In our case it is like ISE is saying "Ohh this is RADIUS, then deny service". We checked the deployment to make sure policy service was enabled. I am sure I am missing something obvious but this is a stumper for me.

Arne Bier · ‎07-20-2020

Have you looked at the RADIUS output of a tcpdump to see what the NAS is sending to your PSN? Does it look ok? So the NAS would have been re-configured with the new RADIUS server IP address, as far as I can see that is the only change here.

Is there anything in the policy set that would be relating to the ISE node hostname at all?

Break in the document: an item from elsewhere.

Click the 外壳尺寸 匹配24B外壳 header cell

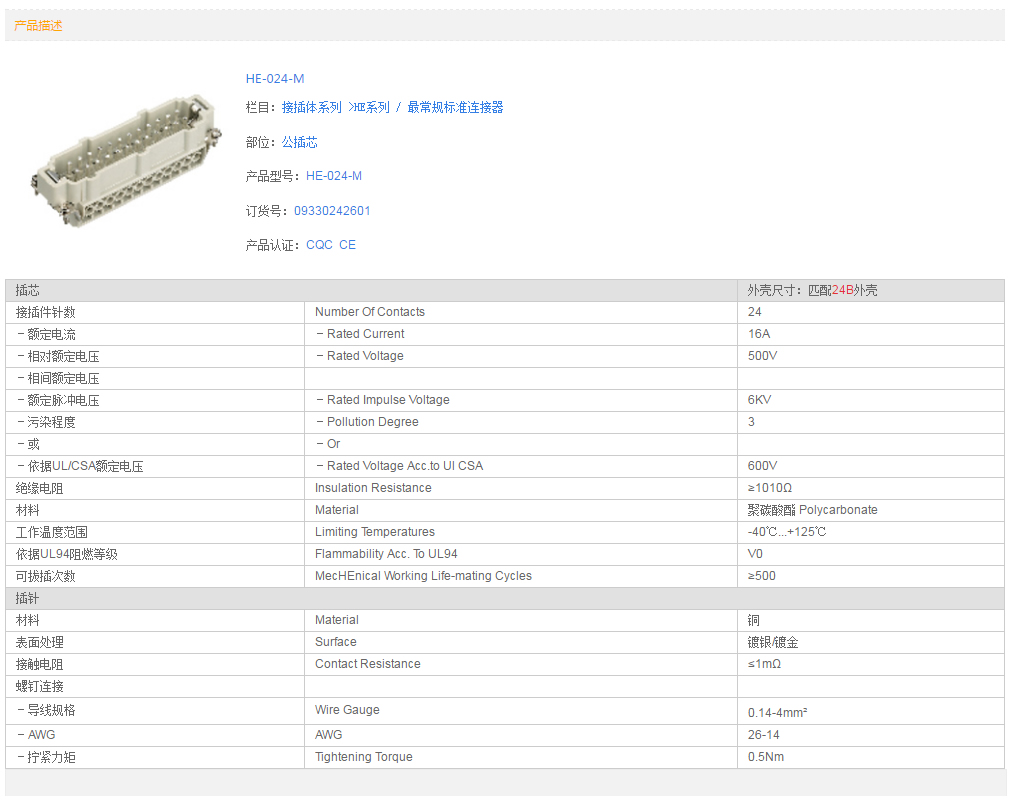(812, 290)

Tried an ise application restart?

How about creating a new Policy Set and putting it right at the top and forcing the NAS to use that by NDG settings?

Does sound weird.

brirodg76 · ‎08-05-2020

so I do not have a concrete definitive answer on this one as of yet, but we got it working. We submitted a TAC case and they gathered logs and did their things and still waiting to hear back. in order to overcome our issue, we tested authentications individually to each of the two nodes in the deployment by setting switches to point directly at it. we built a new MAB policy and created a new protocol group for radius (as we observed during the migration it actually called it "migrated default radius protocol") and tested. Initially we were seeing the same result of ISE just not accepting the RADIUS response, so we bounced the secondary node and tested again. this time our test were successful and so we tested against the primary node with the same negative results. Bounced that node as well and ISE accepted and processed RADIUS requests like it should.

We validated all migrated settings against their production ISE deployment and every option was in fact checked upon the restore to the new servers. Only thing we suspect is that something happened under the hood with those RADIUS protocol sequences. We changed every policy set to utilize the newly created RADIUS sequence and every set worked. The migrated default network access policy actually probably came from an old ACS to ISE migration that was performed did and was just carried along for years...somehow that piece may have been corrupting ISE.